Provided text -

= = =

Phase 3 · Module 8
Use these scenarios for team coaching sessions, 1:1 debriefs, or certification preparation
Scenario 1
Situation
An employee submits their quarterly goal: "Improve customer satisfaction." You have seen this goal — or versions of it — for three years. Nothing has measurably changed. The employee believes they have been meeting their goals.
Your Task
Convert a vague goal into a genuine SMART goal and coach the employee on why precision matters.
Step-by-Step Guidance
Do not approve the goal as written. Set up a goal-setting meeting.
Ask: "Help me understand how we would know at the end of Q3 whether this goal was achieved or not."
Guide them through each SMART element: "What does improved mean — what number are we targeting? By how much? Compared to what baseline?"
Build the goal together: "How about: Increase our customer satisfaction score from 72% to 80% by end of Q3, measured by the monthly NPS survey."
Check Achievability: "Is 80% realistic given our current resources and constraints? What would need to be true for that to happen?"

= = =

Data lines -
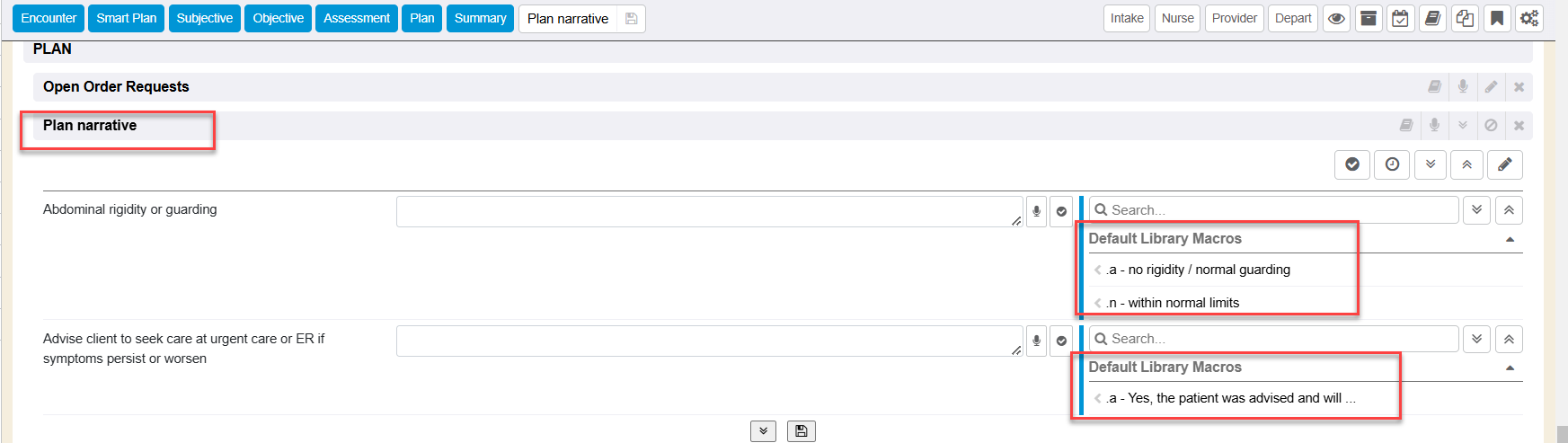Open the settings gears icon
This screenshot has height=443, width=1568.
[x=1528, y=19]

= = =

Job -
Return the SMART goal coaching scenario in full, word for word. Nothing in the listing matters for what comes next.

Solution for this problem -
Phase 3 · Module 8
Use these scenarios for team coaching sessions, 1:1 debriefs, or certification preparation
Scenario 1
Situation
An employee submits their quarterly goal: "Improve customer satisfaction." You have seen this goal — or versions of it — for three years. Nothing has measurably changed. The employee believes they have been meeting their goals.
Your Task
Convert a vague goal into a genuine SMART goal and coach the employee on why precision matters.
Step-by-Step Guidance
Do not approve the goal as written. Set up a goal-setting meeting.
Ask: "Help me understand how we would know at the end of Q3 whether this goal was achieved or not."
Guide them through each SMART element: "What does improved mean — what number are we targeting? By how much? Compared to what baseline?"
Build the goal together: "How about: Increase our customer satisfaction score from 72% to 80% by end of Q3, measured by the monthly NPS survey."
Check Achievability: "Is 80% realistic given our current resources and constraints? What would need to be true for that to happen?"